__PROBLEM DESCRIPTION__. Nothing in the data should be altered when it is repeated in full.

__EXTRACTED RECORDS__.
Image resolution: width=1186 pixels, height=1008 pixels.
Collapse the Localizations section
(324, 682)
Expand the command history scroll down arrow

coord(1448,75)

__YOUR SOLUTION__.
Image resolution: width=1186 pixels, height=1008 pixels.
Collapse the Localizations section
(324, 682)
Expand the command history scroll down arrow

coord(1448,75)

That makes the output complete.